The results of this experiment demonstrate that the SAEs’ ability to reconstruct the residual stream vectors was nearly unaffected by increasing levels of compression. For both Gemma 3 4B and Gemma 3 12B, FVU increased only ~0.0002–0.0003 at 4-bit compression (and was effectively flat or slightly lower at 8-bit compression).

Figure 3: FVU vs. compression level

To further strengthen these results and ensure that the low and stable FVU values observed were genuine reflections of the SAE’s ability to handle a model whose weights were changed (perturbed) by compression, I conducted a noise-floor test which compares how much compression affects a model’s vectors (the numerator) to the SAE’s reconstruction error on the uncompressed model. A ratio above 1 indicates that compression induced changes to the model’s vectors that were larger than the SAE’s precision and thus any failures to reconstruct the model’s residual stream would have been evident via increases in FVU. That those floor ratios ranged from ~1.10 to 1.87 confirms compression genuinely moved the residual stream by more than the SAE's own margin of error, so the stable FVU reflects the SAE absorbing a real perturbation rather than a change too small to detect.

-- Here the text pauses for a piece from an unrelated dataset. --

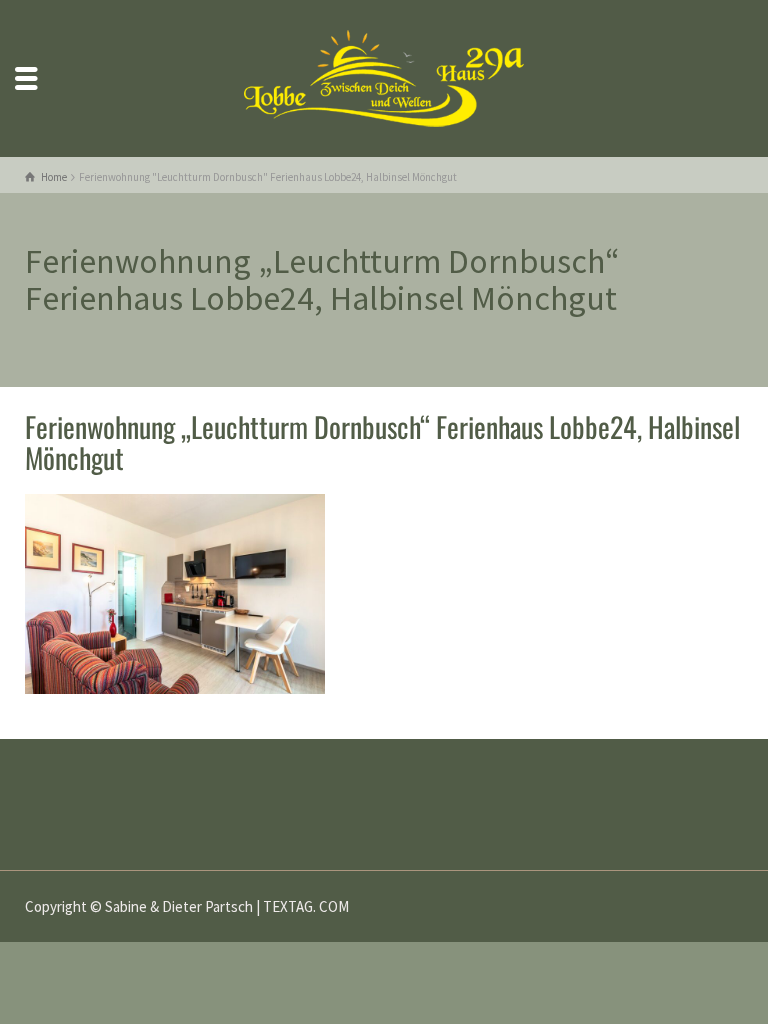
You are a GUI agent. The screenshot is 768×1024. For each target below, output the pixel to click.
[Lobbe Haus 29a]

Figure 4: Noise-floor testing

V. Implications for AI safety and areas for future researchImplications for AI safety

The experiments contained in this analysis demonstrate that at commonly used levels of model weight quantization, SAEs retain their ability to faithfully encode and decode the residual stream vectors produced by the models tested, as evidenced by their essentially constant FVUs even as the noise-floor test confirmed compression genuinely perturbed the residual stream. While this does not prove the interpretability of compressed models writ large, it is a prerequisite for the feature identification on which interpretability depends, and thus is cause for optimism in the ability to understand and control the compressed models that are increasingly the default in open-source applications.

For model developers and researchers, this means that the interpretability “safety tax” (the cost of building interpretability tooling) may be overstated. These experiments showed that SAEs trained on the uncompressed bf16 versions of Gemma 3 4B and Gemma 3 12B reconstructed those models' compressed variants about as well as the originals. This suggests that model developers need not train SAEs for every conceivable level of quantization, but instead can reuse the same SAEs developed for the base, uncompressed model, saving time and money while lowering the barrier for interpretability-related work.

For society generally, the broader benefits of these findings are clear: compression remains a viable and valuable tool that allows models to run more economically on more constrained hardware, while still preserving the tools needed to interpret those models and more reliably control their behavior. Put another way, these results are supportive of the conclusion that model controllability and hardware flexibility are not in tension.

Areas for future research

One clear area of further research would be to close the logical loop that allows for a clear declaration as to the effect of model weight quantization on interpretability. These experiments take an important step in that direction by confirming SAE ability to faithfully reconstruct a model’s residual stream. While that reconstruction is a prerequisite for useful feature identification, it is only part of the story. Only by actually comparing the features identified by SAEs in uncompressed vs. compressed models can one make definitive conclusions about the effect of compression on interpretability. This stands as a logical next step in continuation of this research.

Another logical extension would be into other forms of compression. This analysis covered post-training weight quantization, but that represents only one compression approach. Google DeepMind’s Gemma 4, for instance, ships quantization-aware-trained checkpoints and non-weight compression techniques such as KV-cache compression (e.g., TurboQuant), among other means of reducing the model’s hardware requirements. Whether SAE reconstruction holds up under these more varied and aggressive methods remains an open question.